GWT,
First let me offer you my heartfelt sympathy on your circumstances. Alzheimer's runs in my family, on my dad's side also. So when you have someone in the generation above you suffering, it hangs in the background of your life. The more often you have a "senior moment" the more often you question "is this normal or a sign I am in the beginning stages of the disease?"
Insurance companies, by and large, know they have the upper hand when things like this happen to their customers. Best advice I could give is get a lawyer to advise you. It would be money well spent.
No I am not a lawyer, and no I am not pushing for litigation here. But if you can get some expert advice, you might find your stress level goes down on this issue. Plus, having someone help you with this can keep you from making disastrous mistakes.
Being fifty in my book does not make you anywhere near an old goat. It's never the age, it's the mileage that matters.
I have had situations in my life where I was dealing with stress on overdrive, too. My dick sometimes did not respond the way I wanted it to either. Sex is 99% mental. My mind could not focus on the fun at hand, so my dick did not respond either. The fact you are off your game sexually is a very strong indicator you are overstressed at this time.
But sex and just being intimate with your partner can be the best antidote to stress there is, just as long as you allow yourself the option of not having to perform at previous levels.

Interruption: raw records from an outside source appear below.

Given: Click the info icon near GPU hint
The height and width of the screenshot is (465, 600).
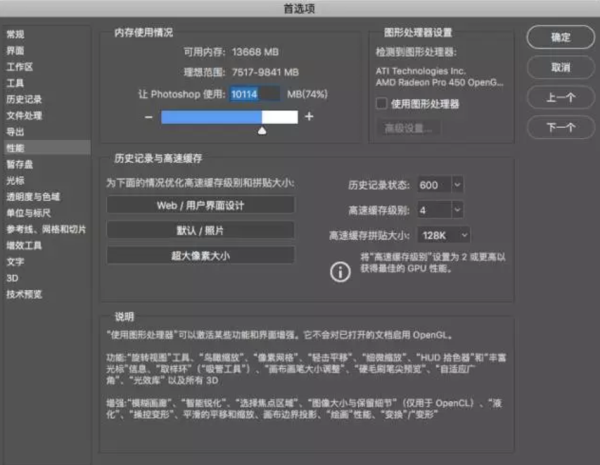Looking at the screenshot, I should (x=340, y=272).
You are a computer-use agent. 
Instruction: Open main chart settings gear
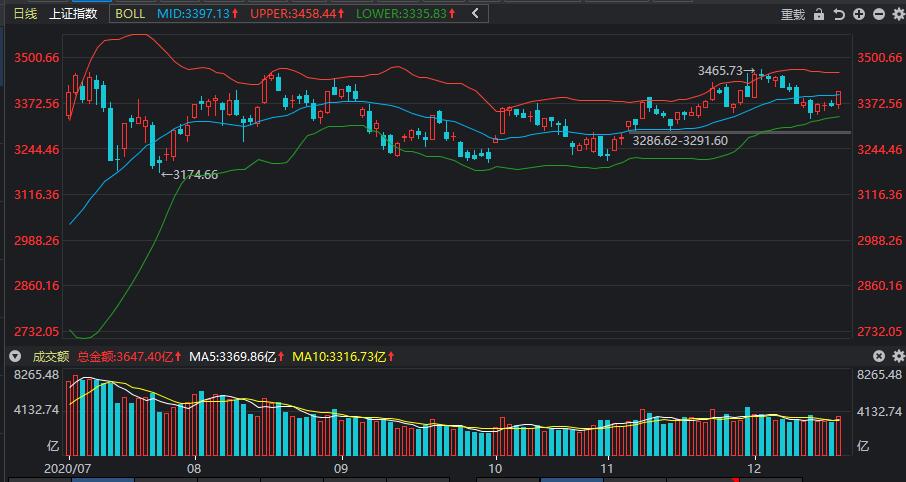click(x=898, y=14)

Viagra is not going to be the answer because it requires you to be mentally in the mood. You don't have ED because you can get erect, but it just doesn't have the hardness it did. And the onset coincides exactly with the onset of major stress.
Find a way to get away from all this for the moment. Even moderate exercise will do wonders. Take a long walk in a park with your partner. A change in scenery would do you both good. A massage does wonders for relaxation. And get a good night's sleep. If you are not sleeping well, it can make everything, including your sex drive, worse.
Another thing, realize you are probably dealing with some mild depression also. You have to mourn the loss of your home and the years you have devoted to it. Alzheimer's forces you to mourn the loss of the person long before they are physically gone. And putting your dad in a fulltime care facility can trigger both mourning and depression.
One other thing, your partner is dealing with all this stress too. Don't forget to take care of him. Now is when you really need each to be there for the other.